Saturday, February 16, 2013

Chatachuk Market

      Yesterday we headed out to Chatachuk Market, a huge outdoor market that takes place every weekend in Bangkok.  We had a relaxed morning in the apartment, and then headed out into the city's insane traffic.  Not only are the roads here packed with cars, motorcycles, and people, but people have a different driving ethic, to say the least.  One that seems to involves a mentality something akin to- "Hey, I have a red light!  Eh.  I don't feel like stopping." And, "Hey, there are dotted lines demarcating my lane!  Nah.  I'll be faster if I drive partly in two lanes instead."  All of that happens every once in a while at home, too, of course. But it's the norm here: not one person running a red light.  But the entire multi-lane city road, not one car edged out into the next lane, but many, many cars (and buses, and trucks).   The fact that I'm from a town where two other cars at the stop sign in front of me is unusual probably doesn't help me acclimate to this particular driving style, but regardless, I'm very glad I'm not behind the wheel.
Anyway, we got to the parking lot for Chatachuk, parked, and hopped out of the car.  But look closely at the photo.  See anything strange?  People park in a line in front of the other cars.  There isn't a valet, so how do people pull out?  Well, if you are in that front line, you leave your car in neutral and the person trying to pull out just pushes your car out of the way.  Very practical.








So we arrived at Chatachuk, which is a pretty wild place.  It truly is huge- around 12, 000 stalls, and absolutely teeming with people.  I tried to get a photo that would capture how packed the market is,  but none of the photos I took do it justice.  There are tourists wandering around, to be sure, but mostly (I think) local Bangkok folks out to get....well, pretty much anything you could possibly ever need.  And I mean anything. 








Art work of one kind






















                                         or another,

















local designer men's wear
clothes- beachwear to formal wear...





















                                          and everything in between,



















to....I have no idea what this stuff is.  

















We wandered around for a couple of hours and then stopped for some lunch in a little food court.  Keeping fed is tricky when we're outside all day.
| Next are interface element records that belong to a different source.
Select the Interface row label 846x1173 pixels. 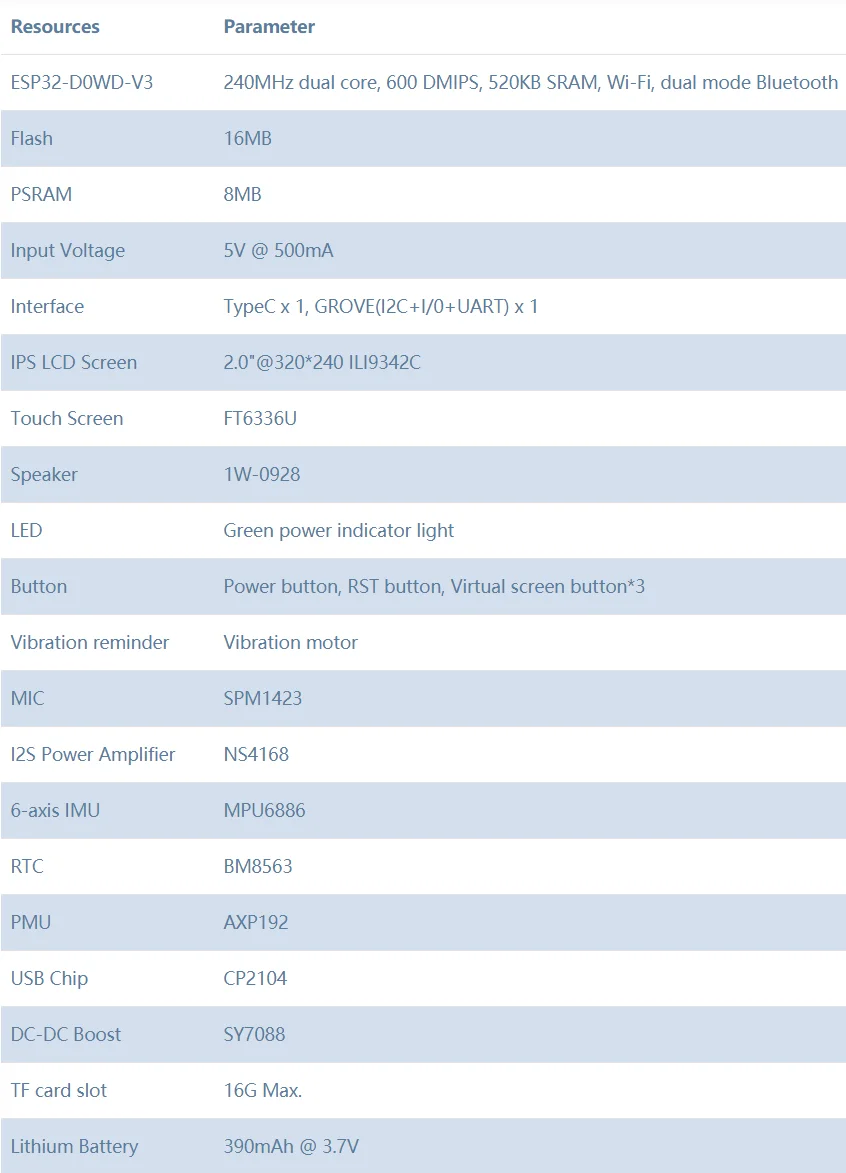pos(47,307)
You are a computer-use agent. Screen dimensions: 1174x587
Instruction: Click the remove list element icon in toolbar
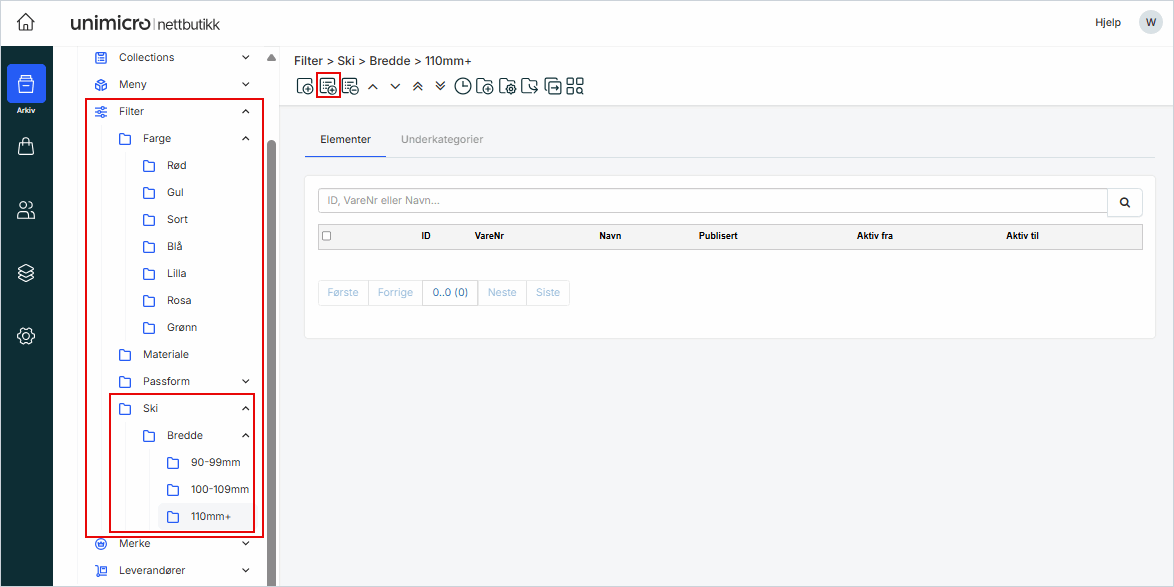tap(350, 86)
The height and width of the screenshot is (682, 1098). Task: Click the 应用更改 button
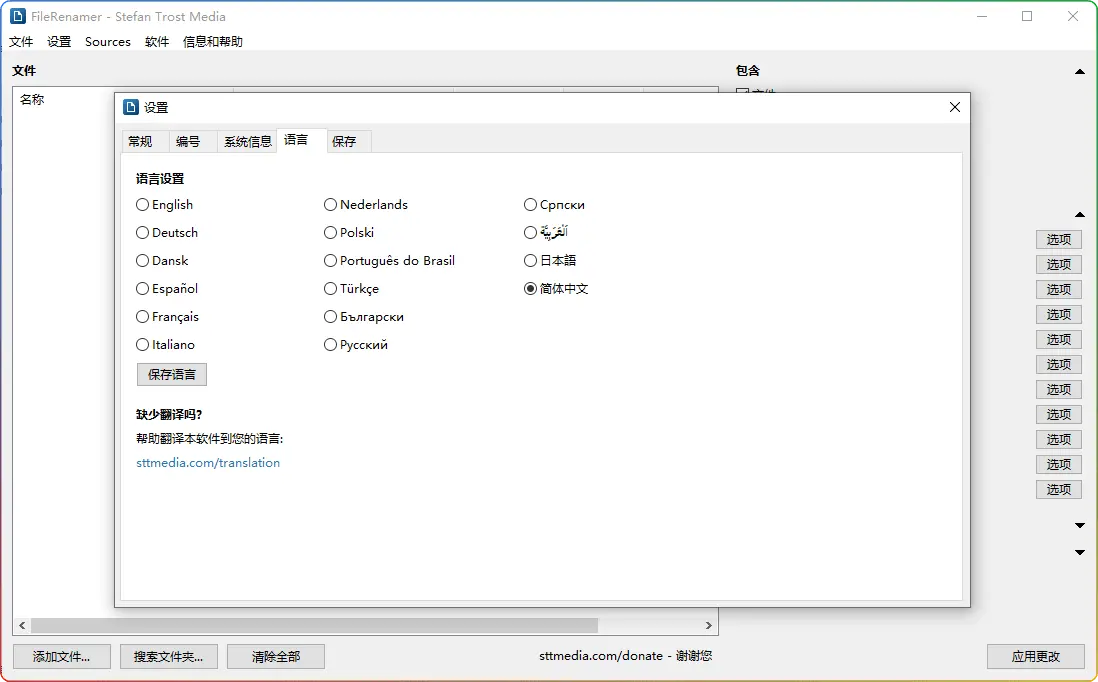(1035, 657)
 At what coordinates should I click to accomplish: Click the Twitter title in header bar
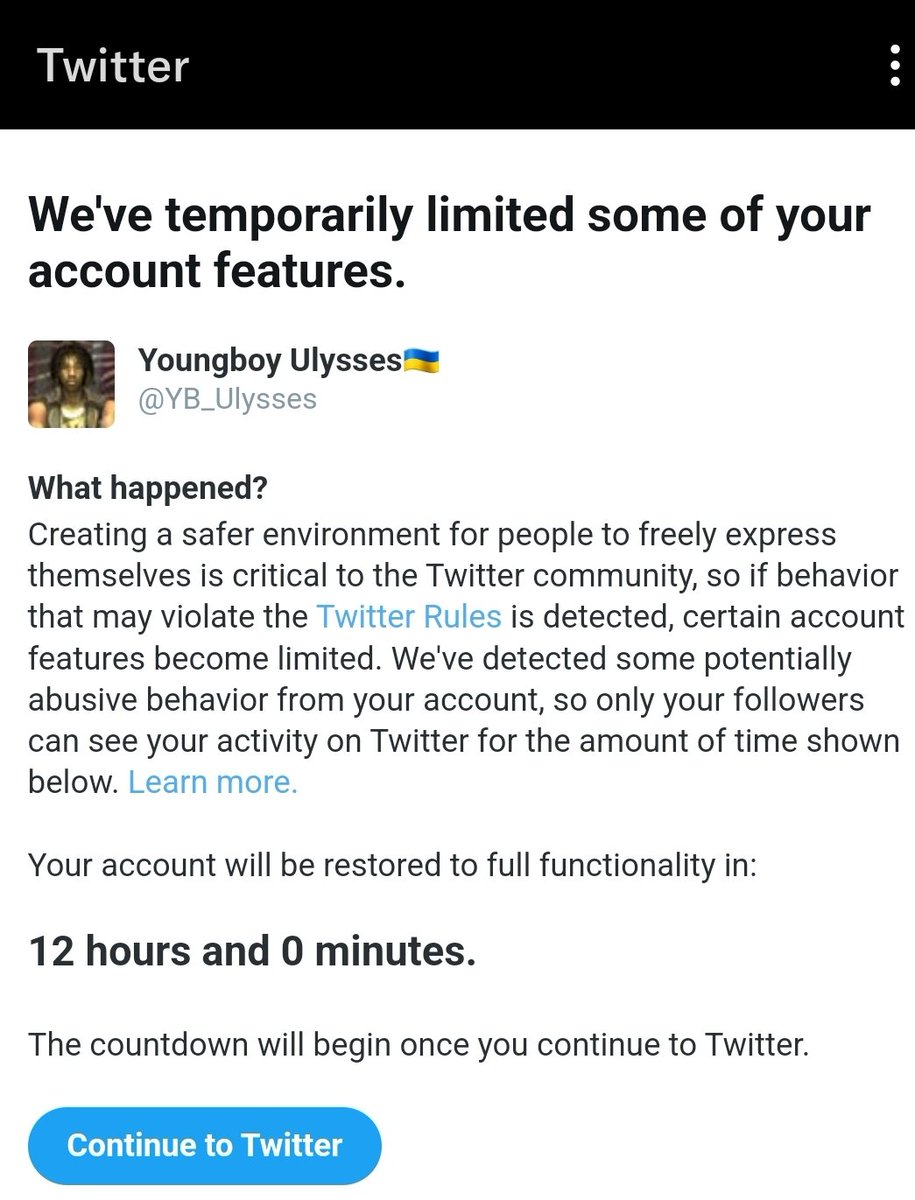coord(113,66)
It's so hot and humid,  it's hard to have an appetite.  Which seems fine on its face, but have you come across the term "hangry?"  It means "angry because hungry."  It's pretty easy to get hangry here.  I mean, not that I, with my perfectly even temper, would ever get even the slightest bit irritable.  But it's easy for other people to get hangry.   Luckily, as has always been the case so far, the food here was as good as anything you'd get in a restaurant at home.

Awwww.  Such a cute couple.


We'd stayed on the perimeter of the market so far, but after lunch we dove into the interior.  It's a maze and amazing- Buddhas next to bags next to fake flowers next to pottery next to jewelry next to antique lamps and fans next to silk next to cheap trinkets........You could go every weekend and never see it all. 
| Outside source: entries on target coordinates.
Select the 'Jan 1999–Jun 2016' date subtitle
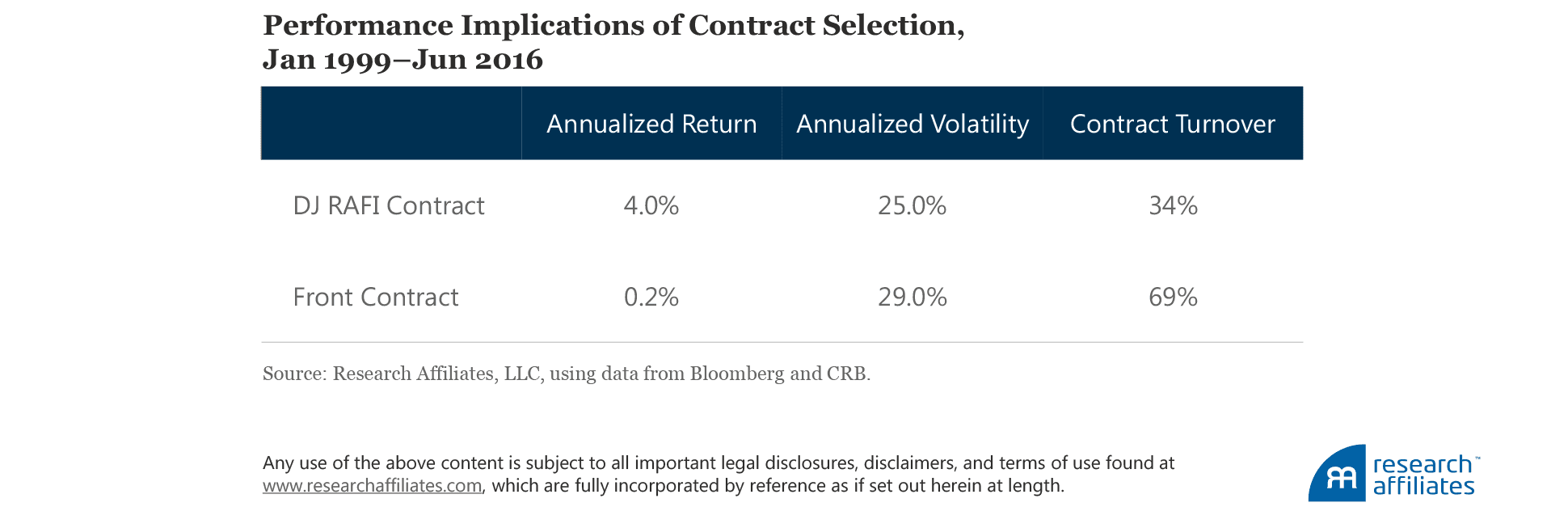Image resolution: width=1568 pixels, height=507 pixels. [x=403, y=60]
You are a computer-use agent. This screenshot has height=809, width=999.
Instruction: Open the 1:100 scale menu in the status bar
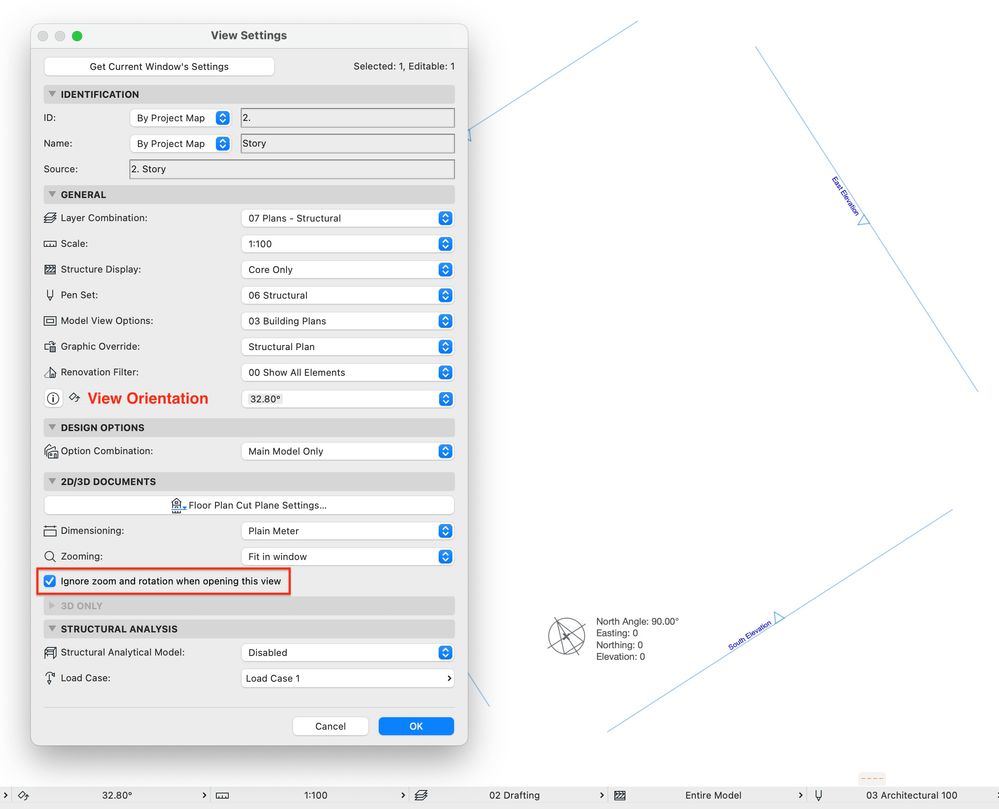click(315, 795)
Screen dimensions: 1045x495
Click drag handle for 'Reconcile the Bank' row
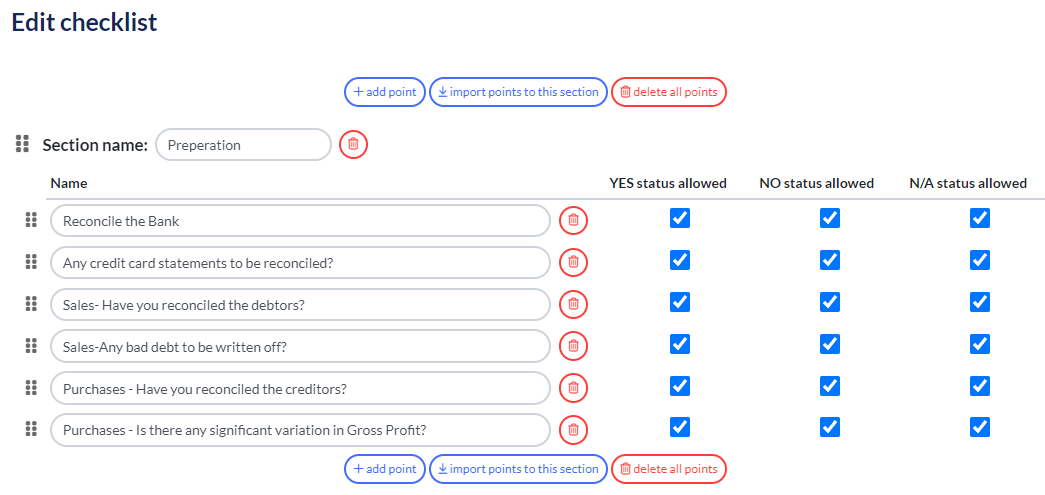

Finally, hot, sticky, and shopped out, we headed out to get one last treat- coconut ice cream.  It's served in a coconut shell with most of the flesh still in it.  As a topping you can add peanuts, corn, or sticky rice.  it was cool, sweet, and absolutely perfect.  
    I should mention that, while we were eating, the Thai National Anthem came on over the loud speakers in the market. Turns out that in Thailand, the Anthem is played every morning and night.  When it comes on, everyone stands and everything stops. If you are running in the park, you stop running.  Immediately. In the market, everyone stood right where they were, and then, when the song was over, just resumed walking, talking, shopping, as if nothing had happened.  It was almost surreal to these outside eyes, though obviously second nature to everyone who lives there.  
    And that, friends, is Chatachuk market.